Answer
(a) D: $[0,4]$, R: $[-3,0]$.
(b) D: $[-4,0]$, R: $[0,3]$.
(c) D: $[-4,0]$, R: $[0,3]$.
(d) D: $[-4,0]$, R: $[1,4]$.
(e) D: $[2,6]$, R: $[-3,0]$.
(f) D: $[-2,2]$, R: $[-3,0]$.
(g) D: $[1,5]$, R: $[-3,0]$.
(h) D: $[0,4]$, R: $0,3]$.
Work Step by Step
See the graph.

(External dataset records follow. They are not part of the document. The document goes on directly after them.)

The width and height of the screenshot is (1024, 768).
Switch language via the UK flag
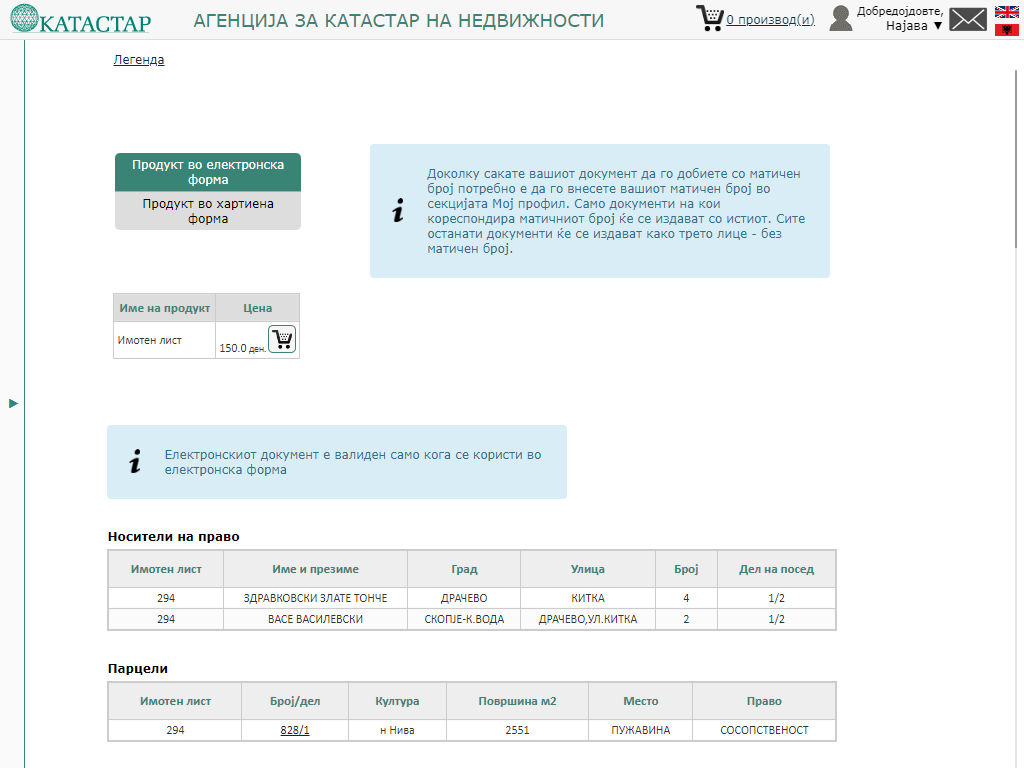pos(1006,12)
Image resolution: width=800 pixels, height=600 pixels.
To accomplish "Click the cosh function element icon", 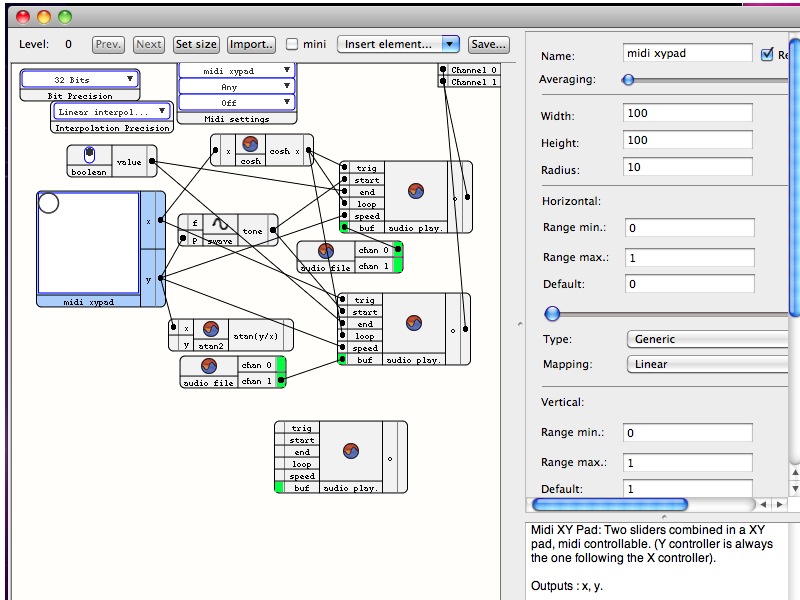I will tap(251, 144).
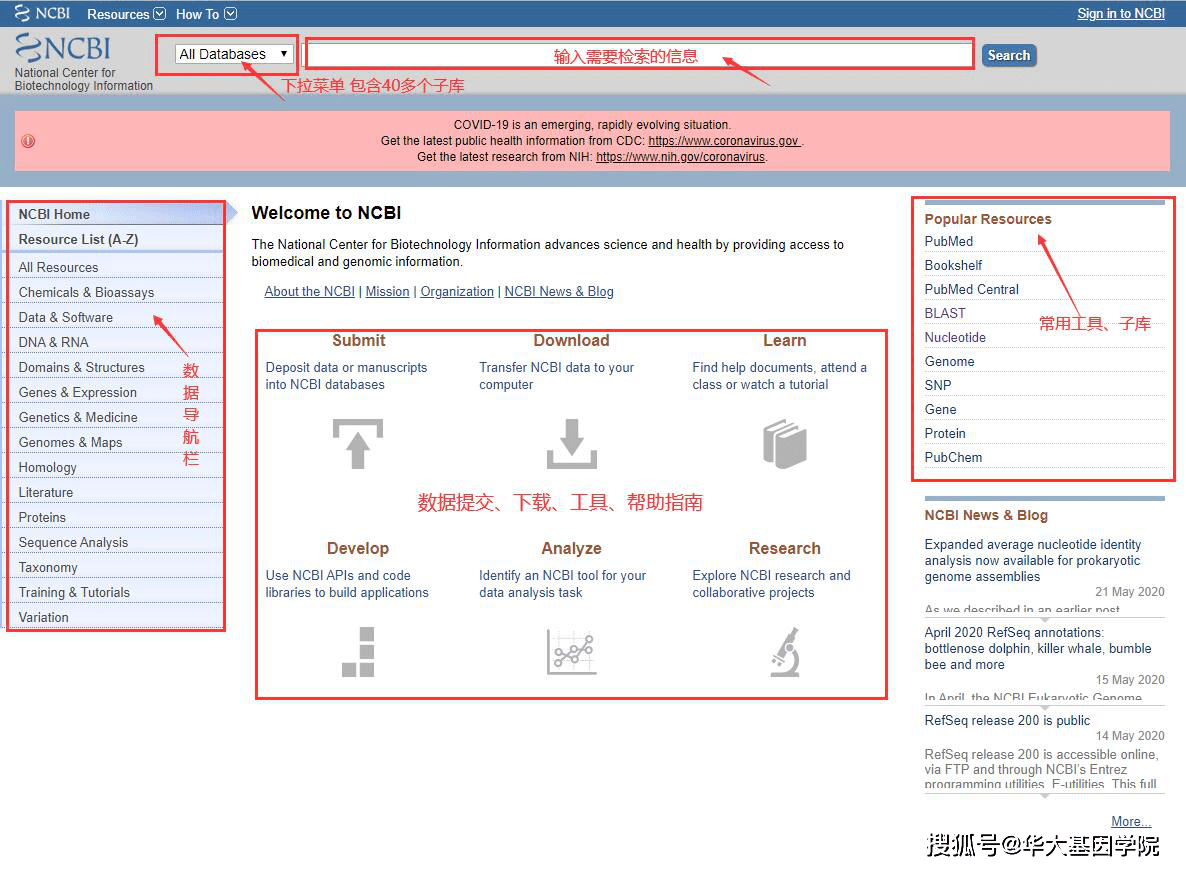Click the Learn books icon
Screen dimensions: 1186x870
tap(784, 443)
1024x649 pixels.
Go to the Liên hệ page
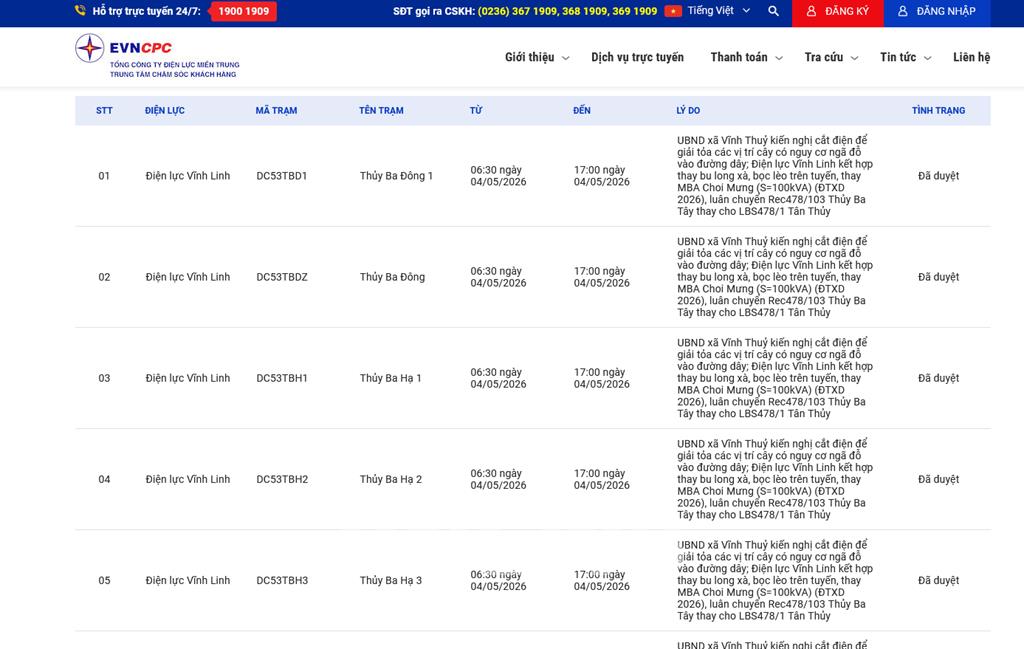coord(971,57)
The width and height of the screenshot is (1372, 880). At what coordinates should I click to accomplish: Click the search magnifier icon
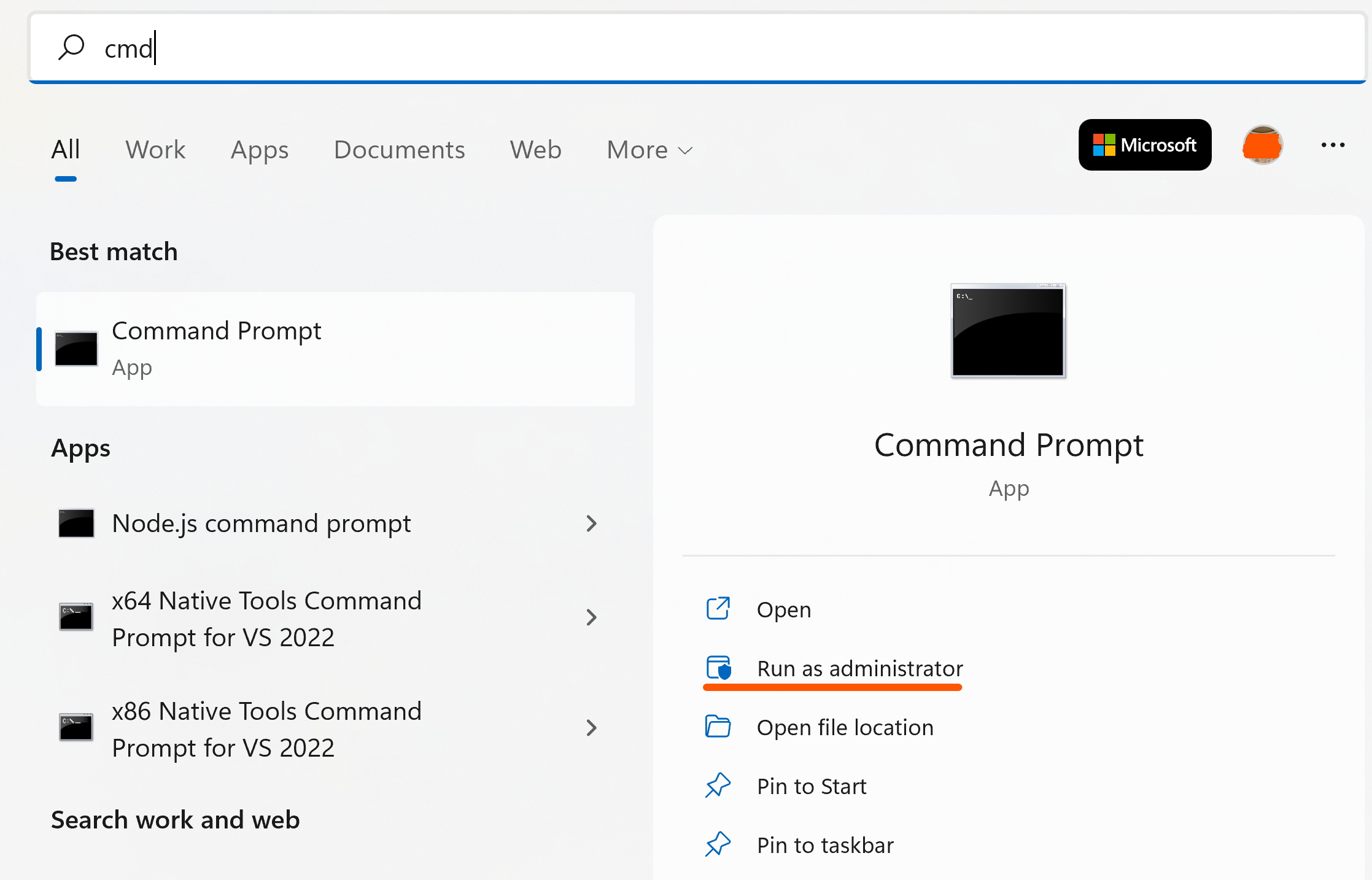71,48
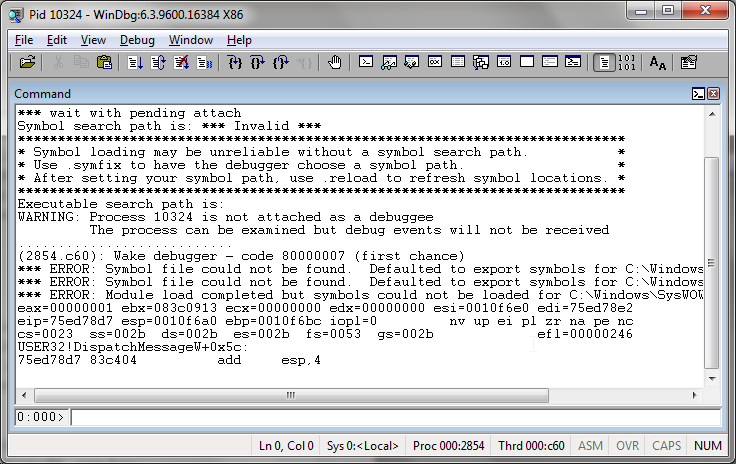
Task: Click the Options toolbar button
Action: pyautogui.click(x=688, y=62)
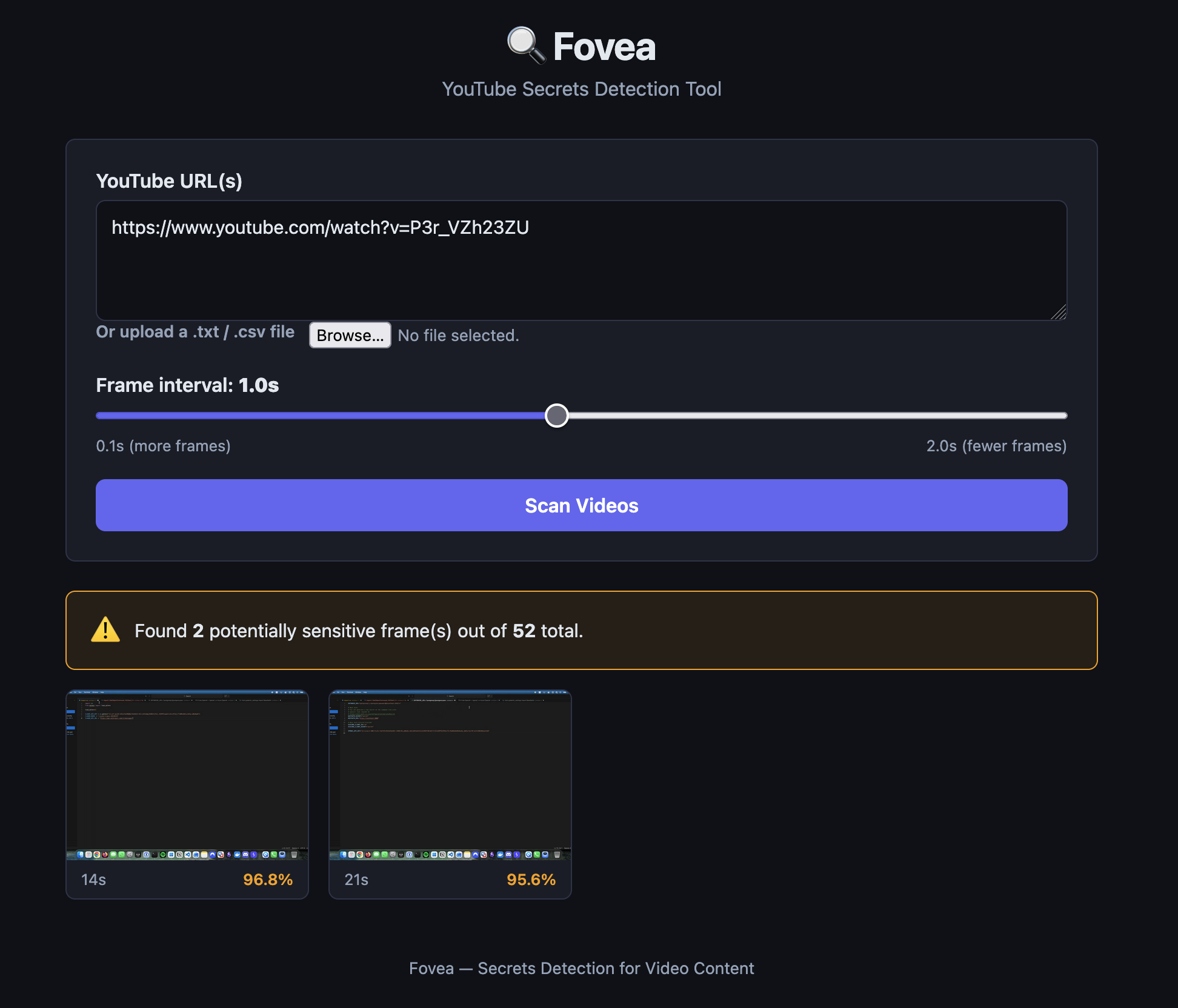The image size is (1178, 1008).
Task: Click the 'YouTube Secrets Detection Tool' subtitle
Action: (x=582, y=88)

The original domain is $[-4,0]$ and the range is $[-3,0]$. Shift the domain and range according to the operations on the function:
(a) For $g(-t)$, the new domain is $[0,4]$ and the new range is $[-3,0]$.
(b) For $-g(t)$, the new domain is $[-4,0]$ and the new range is $[0,3]$.
(c) For $g(t)+3$, the new domain is $[-4,0]$ and the new range is $[0,3]$.
(d) For $1-g(t)$, the new domain is $[-4,0]$ and the new range is $[1,4]$.
(e) For $g(-t+2)$, the new domain is $[2,6]$ and the new range is $[-3,0]$.
(f) For $g(t-2)$, the new domain is $[-2,2]$ and the new range is $[-3,0]$.
(g) For $g(1-t)$, the new domain is $[1,5]$ and the new range is $[-3,0]$.
(h) For $-g(t-4)$, the new domain is $[0,4]$ and the new range is $0,3]$.